Part II: Machine Learning Fundamentals
"All models are wrong, but some are useful." — George E. P. Box
With mathematical foundations in place, we now turn to the core question of machine learning: how do we build systems that learn patterns from data and use those patterns to make predictions on new, unseen examples?
Part II covers the classical machine learning algorithms that remain essential to every AI engineer. These methods are not relics of a pre-deep-learning era — they are practical tools used daily in industry, and they provide the conceptual scaffolding on which deep learning is built. Understanding why linear regression works, how decision boundaries form, and what cross-validation actually measures will make you a better deep learning practitioner.
We begin with supervised learning, covering regression and classification algorithms from linear models to ensemble methods. We then explore unsupervised learning and dimensionality reduction — techniques for finding structure in unlabeled data. Model evaluation and validation teach you how to honestly assess whether your models work. Feature engineering shows you how to transform raw data into representations that algorithms can exploit.

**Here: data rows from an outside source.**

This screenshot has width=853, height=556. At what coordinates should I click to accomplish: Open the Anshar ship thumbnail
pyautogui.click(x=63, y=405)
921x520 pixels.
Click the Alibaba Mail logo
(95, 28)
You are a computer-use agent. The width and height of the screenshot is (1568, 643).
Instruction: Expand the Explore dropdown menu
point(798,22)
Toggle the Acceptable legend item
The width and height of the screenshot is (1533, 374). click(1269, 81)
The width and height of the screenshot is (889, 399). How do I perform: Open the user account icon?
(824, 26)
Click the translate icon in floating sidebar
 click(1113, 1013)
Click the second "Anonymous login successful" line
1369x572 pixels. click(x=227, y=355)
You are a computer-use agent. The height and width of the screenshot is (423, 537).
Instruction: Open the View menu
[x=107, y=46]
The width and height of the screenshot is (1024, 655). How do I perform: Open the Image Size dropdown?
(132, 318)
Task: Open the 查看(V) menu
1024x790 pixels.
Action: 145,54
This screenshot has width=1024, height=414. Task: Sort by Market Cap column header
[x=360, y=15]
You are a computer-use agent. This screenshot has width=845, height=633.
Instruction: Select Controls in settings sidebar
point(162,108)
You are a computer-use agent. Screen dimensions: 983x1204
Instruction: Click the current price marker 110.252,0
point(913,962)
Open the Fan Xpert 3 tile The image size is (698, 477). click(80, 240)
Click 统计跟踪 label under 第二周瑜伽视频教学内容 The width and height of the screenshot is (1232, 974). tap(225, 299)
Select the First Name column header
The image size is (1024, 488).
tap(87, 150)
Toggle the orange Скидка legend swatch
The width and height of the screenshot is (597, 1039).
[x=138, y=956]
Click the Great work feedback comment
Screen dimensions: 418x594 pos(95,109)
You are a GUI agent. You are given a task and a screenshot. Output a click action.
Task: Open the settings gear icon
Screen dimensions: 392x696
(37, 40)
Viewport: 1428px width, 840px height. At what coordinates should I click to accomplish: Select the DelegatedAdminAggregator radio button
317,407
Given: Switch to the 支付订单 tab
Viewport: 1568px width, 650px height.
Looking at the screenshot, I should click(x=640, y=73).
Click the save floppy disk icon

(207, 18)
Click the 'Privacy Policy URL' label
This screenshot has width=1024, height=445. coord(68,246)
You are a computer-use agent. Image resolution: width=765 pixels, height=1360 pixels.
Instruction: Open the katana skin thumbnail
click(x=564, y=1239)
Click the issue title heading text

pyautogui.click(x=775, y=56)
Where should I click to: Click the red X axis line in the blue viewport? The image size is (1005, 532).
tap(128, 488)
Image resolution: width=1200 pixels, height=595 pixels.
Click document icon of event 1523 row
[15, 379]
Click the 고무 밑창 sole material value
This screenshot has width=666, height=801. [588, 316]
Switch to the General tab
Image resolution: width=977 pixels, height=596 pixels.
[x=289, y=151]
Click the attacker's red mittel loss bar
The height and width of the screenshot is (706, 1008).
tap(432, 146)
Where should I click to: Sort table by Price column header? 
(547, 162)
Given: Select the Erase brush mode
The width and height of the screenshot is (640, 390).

We close with probabilistic and Bayesian methods, which provide a principled framework for incorporating prior knowledge and quantifying uncertainty.
Chapters in This Part
| Chapter | Title | Key Question |
|---|---|---|
| 6 | Supervised Learning: Regression and Classification | How do we learn input-output mappings from labeled data? |
| 7 | Unsupervised Learning and Dimensionality Reduction | How do we discover structure in data without labels? |
| 8 | Model Evaluation, Selection, and Validation | How do we know if our model actually works? |
| 9 | Feature Engineering and Data Pipelines | How do we transform raw data into useful model inputs? |
| 10 | Probabilistic and Bayesian Methods | How do we incorporate uncertainty into our predictions? |
What You Will Be Able to Do After Part II
- Train and evaluate regression and classification models using scikit-learn
- Apply clustering and dimensionality reduction to explore datasets
- Use cross-validation, proper metrics, and statistical tests to compare models
- Build reproducible data processing pipelines
- Reason about models probabilistically using Bayesian inference
Prerequisites
- Part I (mathematical foundations and Python skills)
- Familiarity with basic data manipulation in pandas